# Exercise requirements
Copy out the lines below word for word, everything from the line containing "Image resolution: width=1015" down to the line containing "The width and height of the screenshot is (1361, 852).", with both of those lines included.
* Begin Material for this task *
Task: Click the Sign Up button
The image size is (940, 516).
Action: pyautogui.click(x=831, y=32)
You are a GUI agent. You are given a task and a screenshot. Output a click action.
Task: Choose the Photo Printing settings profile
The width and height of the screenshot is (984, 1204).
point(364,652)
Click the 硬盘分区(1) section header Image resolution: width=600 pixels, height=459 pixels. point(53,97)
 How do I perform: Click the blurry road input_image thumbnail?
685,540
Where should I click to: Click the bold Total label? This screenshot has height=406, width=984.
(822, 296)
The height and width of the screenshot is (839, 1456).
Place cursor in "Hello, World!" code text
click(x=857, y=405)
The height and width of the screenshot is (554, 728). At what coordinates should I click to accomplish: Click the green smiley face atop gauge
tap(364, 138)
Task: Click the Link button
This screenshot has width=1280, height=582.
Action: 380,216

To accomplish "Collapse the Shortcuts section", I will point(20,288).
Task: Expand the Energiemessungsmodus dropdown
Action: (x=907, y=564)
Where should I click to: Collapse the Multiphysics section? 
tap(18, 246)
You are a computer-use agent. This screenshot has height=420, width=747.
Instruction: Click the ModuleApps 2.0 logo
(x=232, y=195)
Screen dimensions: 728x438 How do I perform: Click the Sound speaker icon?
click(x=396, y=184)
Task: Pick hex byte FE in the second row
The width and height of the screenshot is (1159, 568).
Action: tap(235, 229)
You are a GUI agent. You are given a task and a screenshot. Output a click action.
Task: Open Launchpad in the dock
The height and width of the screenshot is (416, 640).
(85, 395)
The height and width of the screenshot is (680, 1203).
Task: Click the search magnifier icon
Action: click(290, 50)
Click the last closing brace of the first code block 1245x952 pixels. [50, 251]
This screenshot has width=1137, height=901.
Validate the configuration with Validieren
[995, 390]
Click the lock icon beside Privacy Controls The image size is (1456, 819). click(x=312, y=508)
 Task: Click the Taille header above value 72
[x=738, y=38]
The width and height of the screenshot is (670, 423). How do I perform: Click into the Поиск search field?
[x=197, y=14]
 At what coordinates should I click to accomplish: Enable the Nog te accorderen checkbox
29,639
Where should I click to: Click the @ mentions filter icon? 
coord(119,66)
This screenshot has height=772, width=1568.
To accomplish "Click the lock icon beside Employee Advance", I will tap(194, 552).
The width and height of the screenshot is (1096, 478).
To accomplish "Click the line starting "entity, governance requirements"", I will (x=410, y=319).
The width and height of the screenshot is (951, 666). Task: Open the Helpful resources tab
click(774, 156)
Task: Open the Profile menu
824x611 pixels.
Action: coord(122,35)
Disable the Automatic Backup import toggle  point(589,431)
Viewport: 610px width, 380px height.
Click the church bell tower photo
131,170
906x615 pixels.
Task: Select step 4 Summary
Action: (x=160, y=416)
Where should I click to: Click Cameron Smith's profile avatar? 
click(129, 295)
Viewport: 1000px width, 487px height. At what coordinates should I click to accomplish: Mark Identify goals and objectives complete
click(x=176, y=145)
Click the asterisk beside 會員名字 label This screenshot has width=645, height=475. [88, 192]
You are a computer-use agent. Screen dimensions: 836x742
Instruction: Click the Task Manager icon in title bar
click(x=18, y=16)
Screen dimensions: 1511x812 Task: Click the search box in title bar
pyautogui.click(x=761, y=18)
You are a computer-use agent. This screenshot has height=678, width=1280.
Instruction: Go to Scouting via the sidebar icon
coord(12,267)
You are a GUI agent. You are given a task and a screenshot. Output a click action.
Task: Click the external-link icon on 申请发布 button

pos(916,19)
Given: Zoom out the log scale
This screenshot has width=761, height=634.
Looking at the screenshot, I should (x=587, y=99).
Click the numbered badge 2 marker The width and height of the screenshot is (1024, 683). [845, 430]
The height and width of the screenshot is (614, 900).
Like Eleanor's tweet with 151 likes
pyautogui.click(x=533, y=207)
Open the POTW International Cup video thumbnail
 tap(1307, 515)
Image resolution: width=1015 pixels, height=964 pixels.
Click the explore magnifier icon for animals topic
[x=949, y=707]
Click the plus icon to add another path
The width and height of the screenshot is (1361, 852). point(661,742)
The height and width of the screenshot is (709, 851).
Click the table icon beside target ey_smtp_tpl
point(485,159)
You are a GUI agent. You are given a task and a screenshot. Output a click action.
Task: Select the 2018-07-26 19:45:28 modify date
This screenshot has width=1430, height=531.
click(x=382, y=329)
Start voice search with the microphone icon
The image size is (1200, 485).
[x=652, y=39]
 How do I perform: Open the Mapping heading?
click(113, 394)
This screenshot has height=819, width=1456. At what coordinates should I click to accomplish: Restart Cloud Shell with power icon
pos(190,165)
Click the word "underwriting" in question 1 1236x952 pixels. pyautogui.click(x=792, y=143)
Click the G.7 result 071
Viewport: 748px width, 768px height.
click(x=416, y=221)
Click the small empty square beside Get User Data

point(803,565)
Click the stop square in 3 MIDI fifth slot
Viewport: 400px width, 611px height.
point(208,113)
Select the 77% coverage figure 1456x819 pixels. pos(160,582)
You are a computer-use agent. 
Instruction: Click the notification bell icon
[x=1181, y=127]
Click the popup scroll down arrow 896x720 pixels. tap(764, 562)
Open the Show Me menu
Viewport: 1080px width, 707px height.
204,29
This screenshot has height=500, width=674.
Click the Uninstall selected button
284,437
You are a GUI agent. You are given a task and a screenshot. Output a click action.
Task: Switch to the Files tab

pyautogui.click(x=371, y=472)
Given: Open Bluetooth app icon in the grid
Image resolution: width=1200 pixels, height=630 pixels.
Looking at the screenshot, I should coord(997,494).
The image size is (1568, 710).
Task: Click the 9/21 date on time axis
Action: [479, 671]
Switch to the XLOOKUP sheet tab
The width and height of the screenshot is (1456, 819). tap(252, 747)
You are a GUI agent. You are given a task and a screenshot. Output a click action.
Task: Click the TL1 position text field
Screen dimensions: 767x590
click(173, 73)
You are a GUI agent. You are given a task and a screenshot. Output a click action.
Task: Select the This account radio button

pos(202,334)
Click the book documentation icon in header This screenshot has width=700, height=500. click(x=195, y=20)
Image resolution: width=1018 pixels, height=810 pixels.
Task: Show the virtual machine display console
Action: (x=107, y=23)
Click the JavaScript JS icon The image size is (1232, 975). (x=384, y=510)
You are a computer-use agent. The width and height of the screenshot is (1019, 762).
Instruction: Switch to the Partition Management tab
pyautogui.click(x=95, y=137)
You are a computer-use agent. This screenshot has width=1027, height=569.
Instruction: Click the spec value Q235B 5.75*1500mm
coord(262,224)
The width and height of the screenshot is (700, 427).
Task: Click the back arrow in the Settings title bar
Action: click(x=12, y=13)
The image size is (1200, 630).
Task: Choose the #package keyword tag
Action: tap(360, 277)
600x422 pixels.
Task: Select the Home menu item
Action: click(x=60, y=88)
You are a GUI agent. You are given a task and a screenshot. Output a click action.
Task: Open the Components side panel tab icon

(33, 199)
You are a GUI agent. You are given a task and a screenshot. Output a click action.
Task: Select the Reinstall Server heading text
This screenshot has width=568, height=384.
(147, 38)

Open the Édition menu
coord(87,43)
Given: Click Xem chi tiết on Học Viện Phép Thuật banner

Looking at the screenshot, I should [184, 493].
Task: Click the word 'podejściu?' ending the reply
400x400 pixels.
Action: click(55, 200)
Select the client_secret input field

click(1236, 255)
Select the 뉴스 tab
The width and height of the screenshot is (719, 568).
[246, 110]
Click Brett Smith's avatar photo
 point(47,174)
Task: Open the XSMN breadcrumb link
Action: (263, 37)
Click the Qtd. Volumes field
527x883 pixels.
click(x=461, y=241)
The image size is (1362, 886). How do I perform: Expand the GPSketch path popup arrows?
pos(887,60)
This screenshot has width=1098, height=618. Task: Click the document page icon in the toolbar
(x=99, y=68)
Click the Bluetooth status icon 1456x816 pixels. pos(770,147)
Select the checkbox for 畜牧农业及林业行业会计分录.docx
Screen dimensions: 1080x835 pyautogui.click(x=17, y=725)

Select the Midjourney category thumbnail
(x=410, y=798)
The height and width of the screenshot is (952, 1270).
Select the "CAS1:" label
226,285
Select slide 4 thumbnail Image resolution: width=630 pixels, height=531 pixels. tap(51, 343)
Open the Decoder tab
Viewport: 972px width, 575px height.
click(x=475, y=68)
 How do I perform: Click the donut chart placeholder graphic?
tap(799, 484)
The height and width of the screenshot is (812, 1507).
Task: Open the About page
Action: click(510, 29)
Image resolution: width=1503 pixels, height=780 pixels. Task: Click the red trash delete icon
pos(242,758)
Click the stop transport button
* End Material for this task *
# Response for this exercise
Image resolution: width=1015 pixels, height=964 pixels.
Click the explore magnifier icon for animals topic
[x=949, y=707]
Click the plus icon to add another path
The width and height of the screenshot is (1361, 852). point(661,742)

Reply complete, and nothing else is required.